◆ WHAT YOU ARE ASKED TO DO
Put the material from its start up to and including the line with "[x=550, y=592]" into a Markdown table with the columns Row and Entry, numbering each line and leaving out blank lines.

◆ EXTRACTED ENTRIES
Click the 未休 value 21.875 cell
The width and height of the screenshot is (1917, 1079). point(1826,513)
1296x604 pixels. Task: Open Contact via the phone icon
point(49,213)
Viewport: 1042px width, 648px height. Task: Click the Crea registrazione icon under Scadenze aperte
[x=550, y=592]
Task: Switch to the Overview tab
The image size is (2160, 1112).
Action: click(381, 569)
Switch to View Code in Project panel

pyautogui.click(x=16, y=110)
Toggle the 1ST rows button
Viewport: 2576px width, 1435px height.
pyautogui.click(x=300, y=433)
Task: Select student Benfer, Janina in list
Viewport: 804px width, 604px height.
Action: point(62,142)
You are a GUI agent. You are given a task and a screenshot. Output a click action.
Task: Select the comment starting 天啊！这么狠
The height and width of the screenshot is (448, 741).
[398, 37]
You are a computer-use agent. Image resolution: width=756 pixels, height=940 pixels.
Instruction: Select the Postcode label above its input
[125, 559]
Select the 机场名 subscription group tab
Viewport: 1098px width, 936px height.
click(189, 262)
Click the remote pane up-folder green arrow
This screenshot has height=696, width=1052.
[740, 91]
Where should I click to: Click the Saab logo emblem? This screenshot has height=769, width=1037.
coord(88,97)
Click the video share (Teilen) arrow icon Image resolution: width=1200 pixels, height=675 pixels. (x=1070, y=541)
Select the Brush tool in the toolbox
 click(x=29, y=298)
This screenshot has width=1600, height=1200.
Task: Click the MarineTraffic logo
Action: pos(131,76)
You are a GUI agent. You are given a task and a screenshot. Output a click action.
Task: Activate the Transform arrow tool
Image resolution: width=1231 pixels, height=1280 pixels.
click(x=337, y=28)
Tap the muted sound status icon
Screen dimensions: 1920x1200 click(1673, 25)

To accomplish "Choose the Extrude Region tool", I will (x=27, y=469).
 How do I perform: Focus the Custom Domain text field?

◆ FINISHED ANSWER
| Row | Entry |
|---|---|
| 1 | Click the 未休 value 21.875 cell |
| 2 | The width and height of the screenshot is (1917, 1079). point(1826,513) |
| 3 | 1296x604 pixels. Task: Open Contact via the phone icon |
| 4 | point(49,213) |
| 5 | Viewport: 1042px width, 648px height. Task: Click the Crea registrazione icon under Scadenze aperte |
| 6 | [x=550, y=592] |